After falling far behind post-Brexit Britain and the United States in rolling out vaccines, EU leaders are due to discuss a possible ban on vaccine exports to Britain at a summit on Thursday.
British Prime Minister Boris Johnson spoke on Sunday to the EU’s most powerful leaders, German Chancellor Angela Merkel and French President Emmanuel Macron, to steer them away from bans.
Johnson’s spokesman declined to comment on whether Britain, which exited the 27-nation EU’s orbit on Dec. 31, was considering retaliatory measures.
“I am not going to get into hypotheticals but our position is clear is that we do not want to see countries placing export restrictions on vaccinations,” he said.
AstraZeneca has told Brussels that the UK is using a clause in its supply contract that prevents exports of its vaccines until the British market is fully served, EU officials said.
The European Commission, which has coordinated vaccine orders for the EU, said reciprocity was key. The EU has exported some 35 million doses since the end of January, including 10 million to Britain, but Britain has exported none, even though two UK facilities feature in the EU’s contract with AstraZeneca.
The EU executive sent a letter of formal notice to the company last week, the first step in a dispute procedure.
“What our position is, is that we expect AstraZeneca to deliver the doses to the European Union that have been contracted. Contacts are ongoing with the company,” chief Commission spokesman Eric Mamer told a news conference.
He said the EU was also in talks with Britain on the issue, but did not give further details.
FRANCE, GERMANY, ITALY SUPPORT CURBS
While France, Germany and Italy broadly support tighter export curbs on those who do not reciprocate, countries including the Netherlands, Belgium and Ireland are more cautious about cutting off the UK.
Irish Prime Minister Michael Martin said any EU restrictions on vaccine exports would be a “retrograde step”.

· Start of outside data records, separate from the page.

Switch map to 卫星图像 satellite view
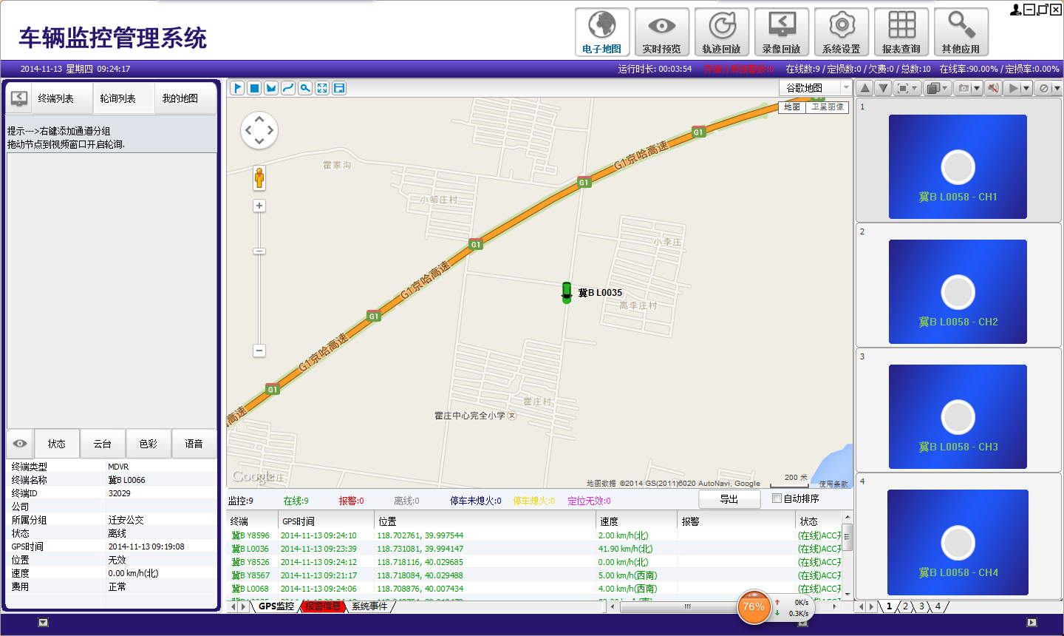This screenshot has width=1064, height=636. pos(827,107)
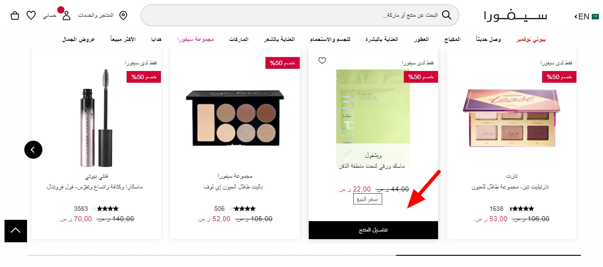Click the carousel progress bar
Image resolution: width=603 pixels, height=267 pixels.
click(x=304, y=255)
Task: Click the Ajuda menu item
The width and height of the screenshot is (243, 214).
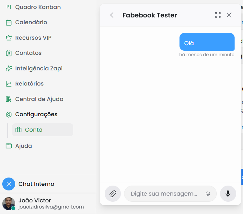Action: tap(24, 146)
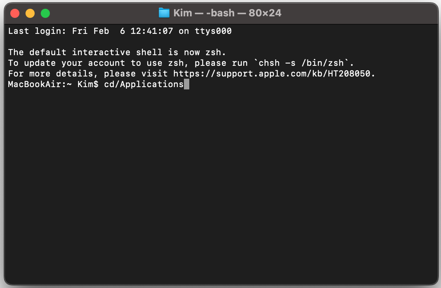Click the "80×24" size in the title
441x288 pixels.
pyautogui.click(x=265, y=13)
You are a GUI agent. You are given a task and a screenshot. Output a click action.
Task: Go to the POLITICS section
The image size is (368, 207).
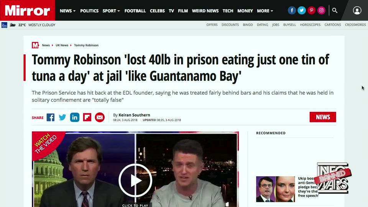[89, 11]
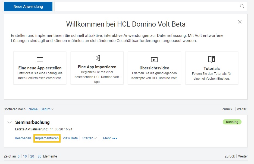Image resolution: width=254 pixels, height=164 pixels.
Task: Open the Datum sort dropdown
Action: pyautogui.click(x=47, y=109)
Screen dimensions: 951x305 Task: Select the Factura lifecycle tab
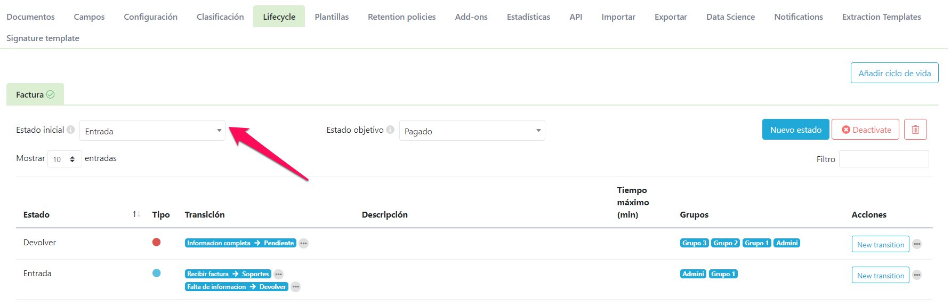[x=35, y=94]
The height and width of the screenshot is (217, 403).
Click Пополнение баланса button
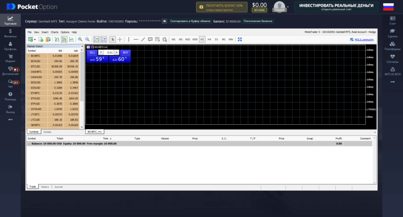point(257,21)
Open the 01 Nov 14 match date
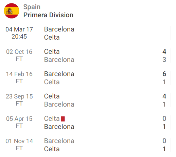The height and width of the screenshot is (157, 176). [19, 141]
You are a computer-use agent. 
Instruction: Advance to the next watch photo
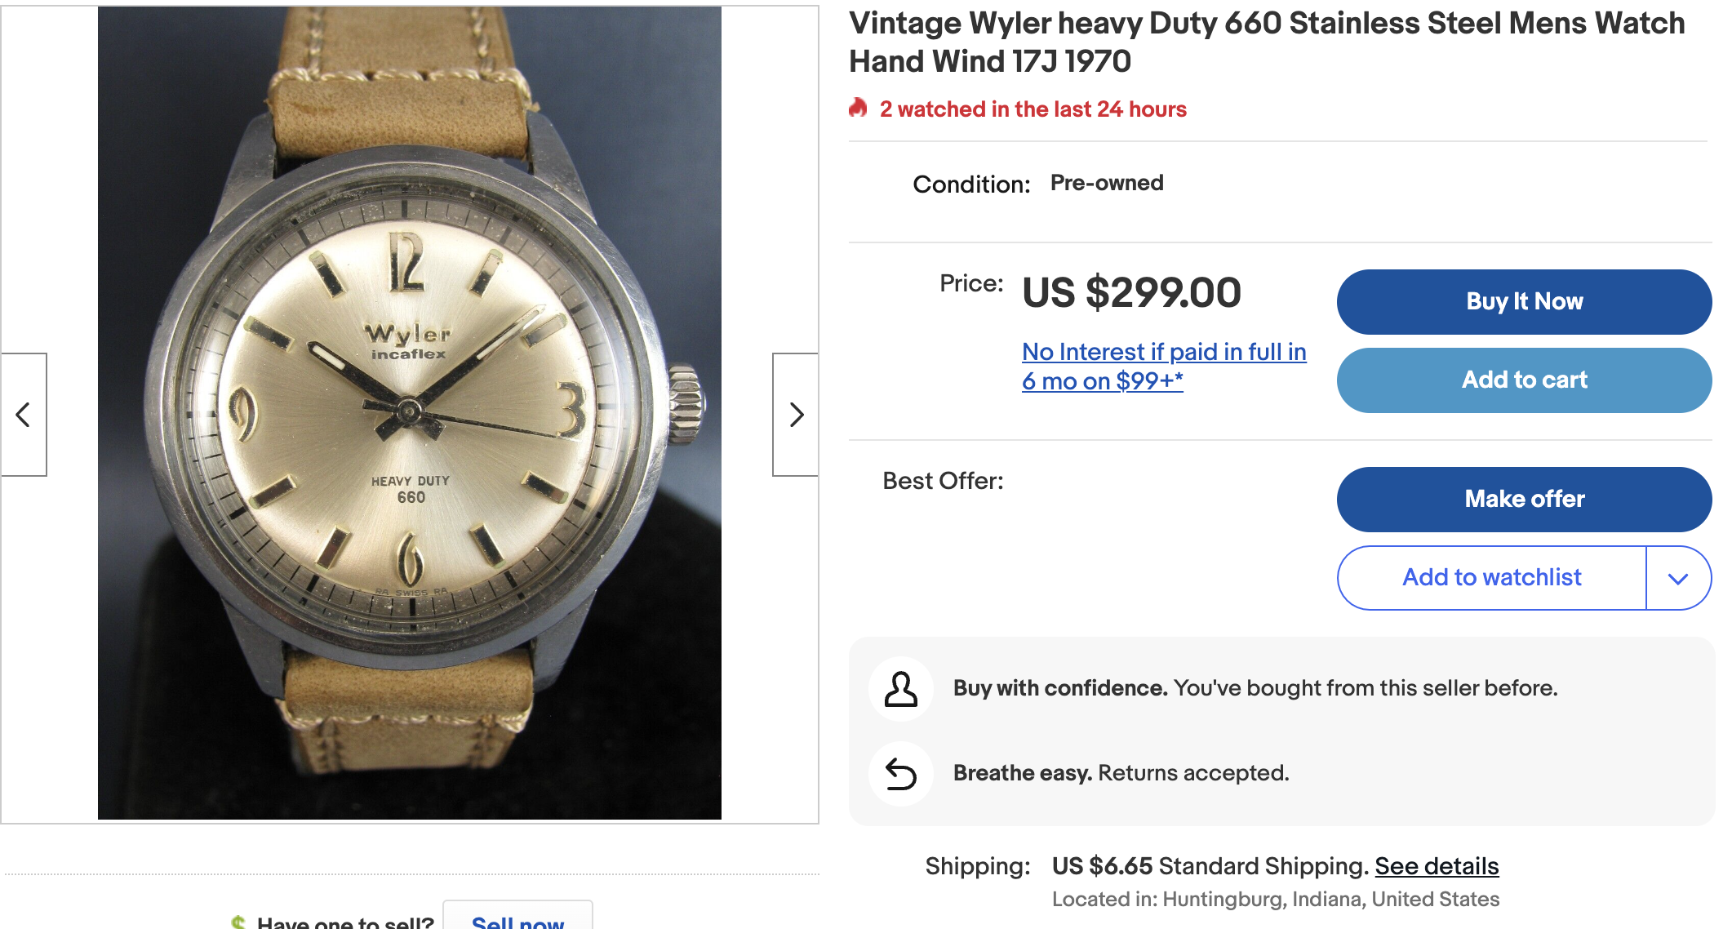coord(796,415)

German government spokeswoman Martina Fietz said Berlin favoured reviewing EU rules on vaccine exports because “a lot of vaccine is sent from the EU to third countries” but “virtually nothing is exported from Britain or the United States”.
The EU has so far blocked one shipment of vaccines to Australia.
An EU official told Reuters on Sunday that the bloc was rebuffing British government calls to ship AstraZeneca COVID-19 vaccines produced in a factory in the Netherlands, although the company has not made a formal export request.
“The Brits are insisting that the Halix plant in the Netherlands must deliver the drug substance produced there to them. That doesn’t work,” the official told Reuters.
The Leiden-based plant, run by sub-contractor Halix, is listed as a supplier of vaccines in both the contracts that AstraZeneca has signed with Britain and with the European Union.
AstraZeneca has not yet sought approval for vaccines produced at Halix to be used in the EU, but EU officials said the request was on its way.
As of March 20, the UK had administered nearly 44 vaccines for every 100 people, whereas the EU had administered nearly 13 shots per 100 people, according to public data compiled by Our World In Data website.